When guidelines for vaccinated adults were relaxed a couple of months ago, the live music industry roared back to life. It was nearly impossible to score Phoebe Bridgers tickets when her fall 2021 tour went on sale. Coachella 2022 passes sold out within hours in June. Lollapalooza drew something like 100,000 people to Chicago's Grant Park each day of the four-day festival, making it one of the largest gatherings in America since the start of the pandemic. Everyone allowed in had to prove they were vaccinated or recently tested negative for the virus. But the risk of catching Covid-19 has also been on the rise again, and the photos of so many people packed so closely together made a lot of folks feel anxious.

It's really unclear what's safe at this point, even for the vaccinated — though experts agree that having the shot protects against most serious illness and death. Because the wheels are already in motion, it's likely many forthcoming festivals will go ahead as planned, Delta be damned (though most are implementing rules akin to Lolla). Milwaukee is hosting Summerfest for three straight weekends in September, headlined by the likes of Green Day, Weezer, Chance the Rapper, Dave Chappelle, Megan Thee Stallion, Miley Cyrus and more. Bonnaroo led by Lizzo and Tame Impala is during Labor Day Weekend. Pitchfork in Chicago, Life Is Beautiful in Las Vegas, Firefly in Delaware, Governor's Ball in New York and others are all slated for September, too. Austin City Limits in early October is facing calls to #CancelACL amid a surge of cases in Texas.
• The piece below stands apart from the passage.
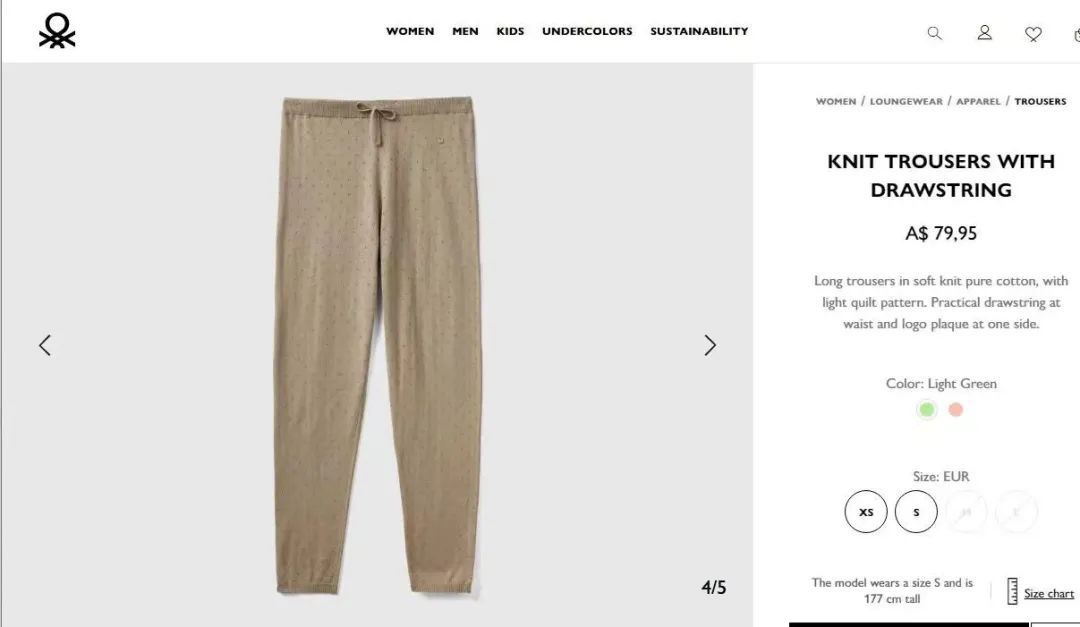Open the Size chart link
This screenshot has width=1080, height=627.
[x=1048, y=593]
Increasingly, the decision to rock or not is falling on fans and artists. Stevie Nicks, who is 73, cancelled all her remaining 2021 performances this week, citing coronavirus concerns. She was supposed to have two gigs at Austin City Limits and one at the New Orleans Jazz Festival — which was also cancelled this week, amid a surge of illness in Louisiana. But unlike demand for life-saving vaccines, the demand for live music is huge. The live music industry is seeing record ticket sales, even as the pandemic rages on.

Basically, going to a show at this point involves some degree of risk, but that may be a reality of public life for a long time to come. "I don't think that the events should be canceled. I know that there are calls for them to be," Leana Wen, an emergency physician and public health professor at George Washington University, told NPR. "We have to recognize as a society that we're now going to be living with risk, that nothing that we're going to be doing at this point is zero risk from COVID-19, from spreading COVID, from getting COVID."